- _WHAT THE TASK ASKS_
Print the listing from its top line through the line containing "You are a GUI", nothing more, and leave out the pictures.
********************
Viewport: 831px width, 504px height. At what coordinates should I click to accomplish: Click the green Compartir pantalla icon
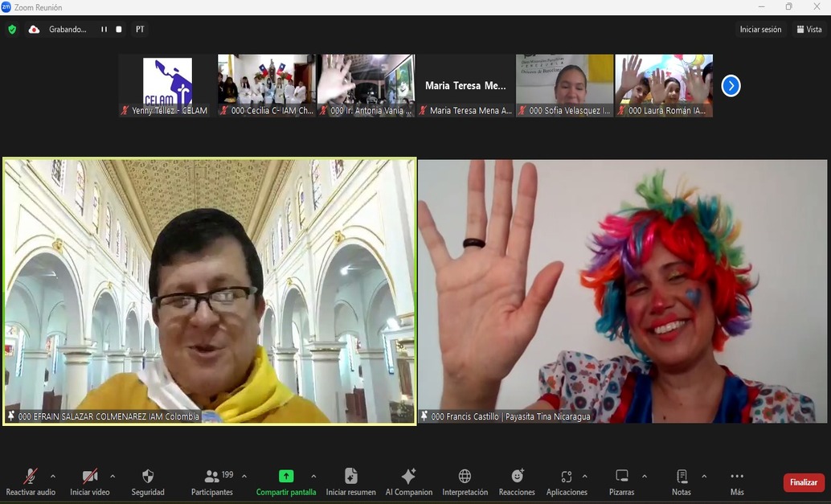[x=286, y=476]
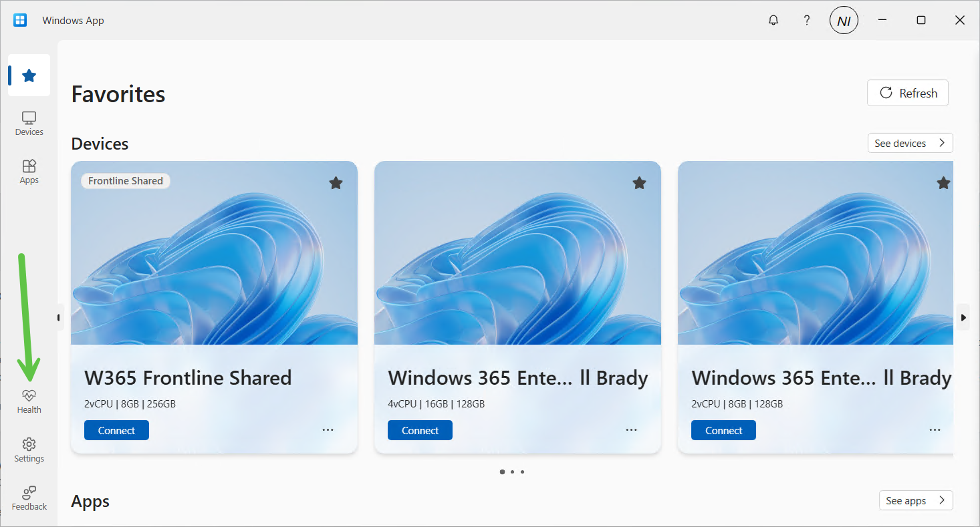
Task: Click the Refresh button
Action: (x=907, y=94)
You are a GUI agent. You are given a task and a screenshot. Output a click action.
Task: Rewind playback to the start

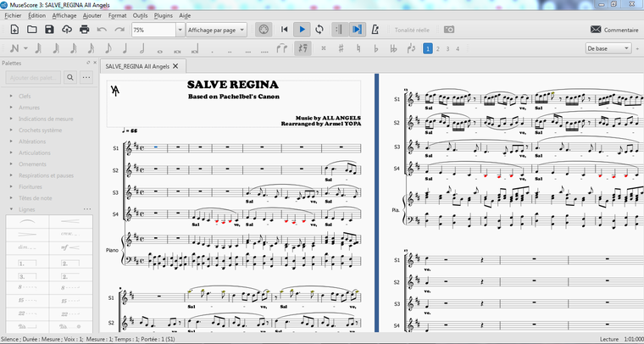(x=285, y=30)
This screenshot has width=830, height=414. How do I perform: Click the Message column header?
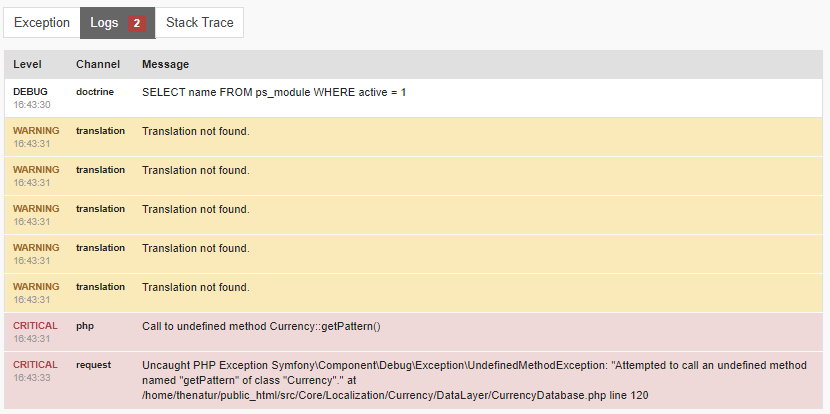coord(165,65)
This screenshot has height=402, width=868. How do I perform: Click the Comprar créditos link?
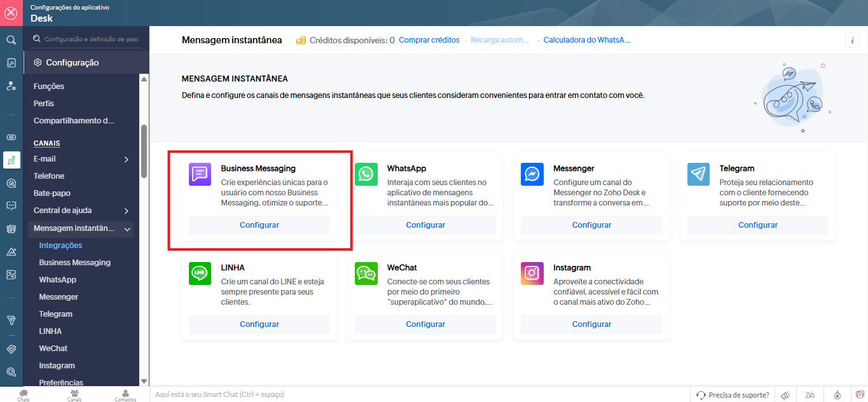pos(429,40)
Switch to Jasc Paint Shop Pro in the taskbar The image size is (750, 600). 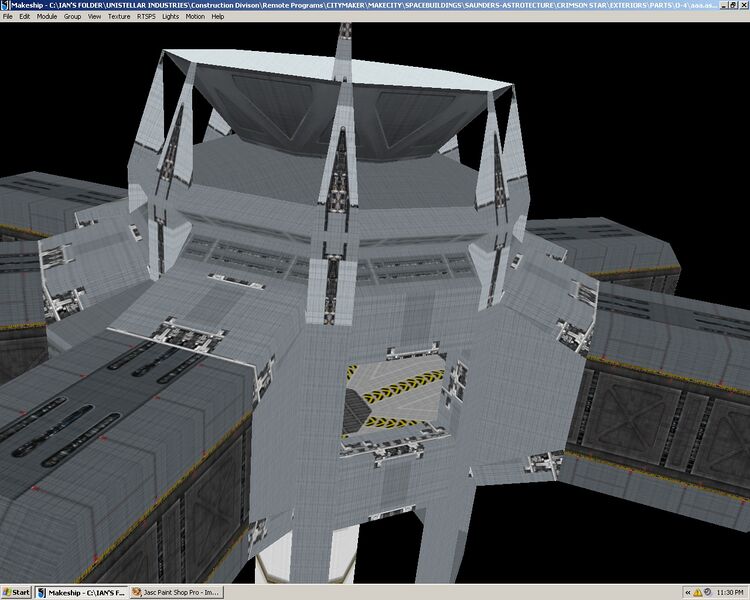[176, 592]
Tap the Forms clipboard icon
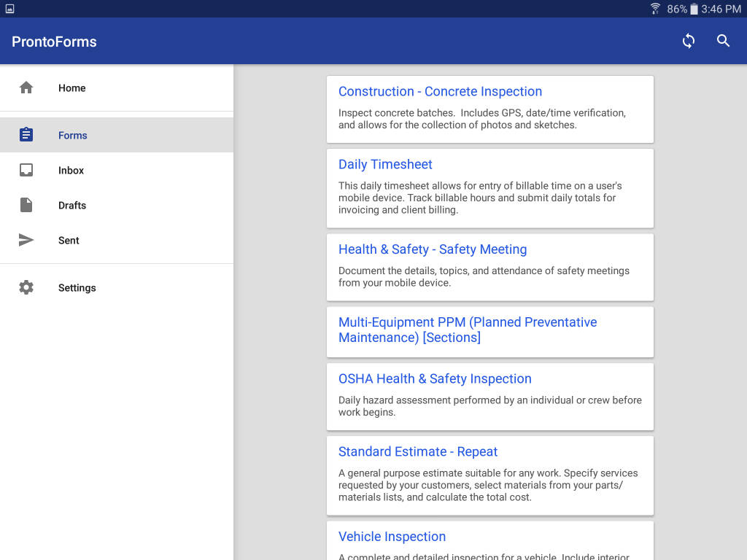This screenshot has width=747, height=560. pyautogui.click(x=26, y=135)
********************
- _WRITTEN ANSWER_
Viewport: 831px width, 504px height. At what coordinates should I click to accomplish: Click the green Compartir pantalla icon
[x=286, y=476]
Task: Click the Refresh button
Action: (x=907, y=94)
You are a GUI agent. You are given a task and a screenshot. Output a click action.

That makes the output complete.